When I woke up this morning, I looked over at Chad who happened to be sleeping peacefully beside me.
(That, in and of itself, is a miracle for someone who suffers from insomnia as he does.)
I breathed a sigh of relief, thankful he was getting at least a little rest. My eyes fell down to his hand laying on his chest, and I remembered how a month or so ago I gave away my wedding ring.
When Chad started getting very sick again, he lost a very drastic, obvious 85lbs in a short amount of time. He looked close to death. His skin had this greenish tint to it, his bones became sharp and protruding, his muscles loosened themselves away from his body and were hanging on for dear life. His body was shutting down, he wasn't sleeping, he was having 20+ seizures a day, and his wedding ring kept falling off of his skinny, bony fingers. So I gave him mine.
It now sits tucked up closely on top of his, holding what his own body can't in place. And as I looked at it this morning, I was reminded of all the ways a wife can support her husband. A little 5'2" blonde can be a source of great strength for her 6'3" Superman.
But guys.

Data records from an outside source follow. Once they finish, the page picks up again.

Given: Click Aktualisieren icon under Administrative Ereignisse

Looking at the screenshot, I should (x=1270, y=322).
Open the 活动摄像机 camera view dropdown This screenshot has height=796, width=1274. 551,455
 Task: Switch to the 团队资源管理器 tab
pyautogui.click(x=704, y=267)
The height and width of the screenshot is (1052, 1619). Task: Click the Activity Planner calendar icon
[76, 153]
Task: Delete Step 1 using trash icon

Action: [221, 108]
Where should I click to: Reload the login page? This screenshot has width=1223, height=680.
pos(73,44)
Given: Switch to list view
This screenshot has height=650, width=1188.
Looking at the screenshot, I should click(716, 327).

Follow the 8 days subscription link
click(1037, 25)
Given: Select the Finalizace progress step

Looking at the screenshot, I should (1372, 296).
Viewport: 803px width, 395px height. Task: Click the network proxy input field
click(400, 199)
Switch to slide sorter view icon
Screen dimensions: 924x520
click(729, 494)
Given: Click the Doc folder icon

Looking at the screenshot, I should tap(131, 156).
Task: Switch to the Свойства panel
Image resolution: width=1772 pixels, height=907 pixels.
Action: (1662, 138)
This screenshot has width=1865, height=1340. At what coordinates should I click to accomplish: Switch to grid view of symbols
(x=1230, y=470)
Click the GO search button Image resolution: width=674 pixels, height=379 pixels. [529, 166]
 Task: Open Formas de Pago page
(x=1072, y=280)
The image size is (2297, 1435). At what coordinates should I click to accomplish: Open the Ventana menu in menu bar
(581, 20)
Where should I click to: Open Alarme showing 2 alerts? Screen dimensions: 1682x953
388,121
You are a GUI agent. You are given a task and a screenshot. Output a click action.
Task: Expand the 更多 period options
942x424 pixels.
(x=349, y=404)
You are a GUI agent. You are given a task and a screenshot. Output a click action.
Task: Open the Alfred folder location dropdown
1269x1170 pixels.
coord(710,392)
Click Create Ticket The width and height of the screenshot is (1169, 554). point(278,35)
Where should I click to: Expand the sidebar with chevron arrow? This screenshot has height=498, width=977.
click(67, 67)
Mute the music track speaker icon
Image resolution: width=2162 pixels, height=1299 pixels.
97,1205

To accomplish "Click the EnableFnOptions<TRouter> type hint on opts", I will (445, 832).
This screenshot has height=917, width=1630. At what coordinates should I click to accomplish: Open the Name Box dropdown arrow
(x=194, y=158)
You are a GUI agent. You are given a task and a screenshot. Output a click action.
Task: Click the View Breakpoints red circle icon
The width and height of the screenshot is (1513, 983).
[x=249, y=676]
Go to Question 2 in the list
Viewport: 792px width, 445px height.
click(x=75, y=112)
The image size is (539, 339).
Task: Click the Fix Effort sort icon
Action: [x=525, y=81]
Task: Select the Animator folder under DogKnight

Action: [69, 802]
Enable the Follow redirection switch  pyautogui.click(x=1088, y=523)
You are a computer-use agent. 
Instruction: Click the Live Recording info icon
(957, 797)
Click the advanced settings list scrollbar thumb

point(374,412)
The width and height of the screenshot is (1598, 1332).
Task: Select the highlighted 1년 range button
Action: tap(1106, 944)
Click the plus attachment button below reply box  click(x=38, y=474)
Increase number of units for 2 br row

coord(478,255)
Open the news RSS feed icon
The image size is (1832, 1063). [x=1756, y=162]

I suck at it sometimes. I get frustrated at how long things take him. I get burnt out by all I'm trying to do on my own. I get sad over all the mornings and afternoons I spend alone, living my life as if I'm single because it's 3:26pm and my husband hasn't even gotten out of bed yet.
And I'm conflicted constantly with which role I'm supposed to play when. In some moments, God whispers to me,
"Don't be a Martha, Stace."
And He lovingly, full of mercy and grace, encourages me to pause and to rest and to trust Him.
But other times, His commands thunder through me:
"Work hard, be disciplined, push through! You got this! I will be your strength. "
And His words that I have hidden in my heart to not be a burden and to work hard with my hands (1st Thessalonians 4:11-12), to be disciplined even though it's not pleasant (Hebrews 12:11)... they motivate me to do the work of two people when I am only one, small, tired person.
But each day holds a lesson to be learned, and by God's grace, this trial will only grow me into more of the wife He made me to be.
And at least I get to keep my engagement ring.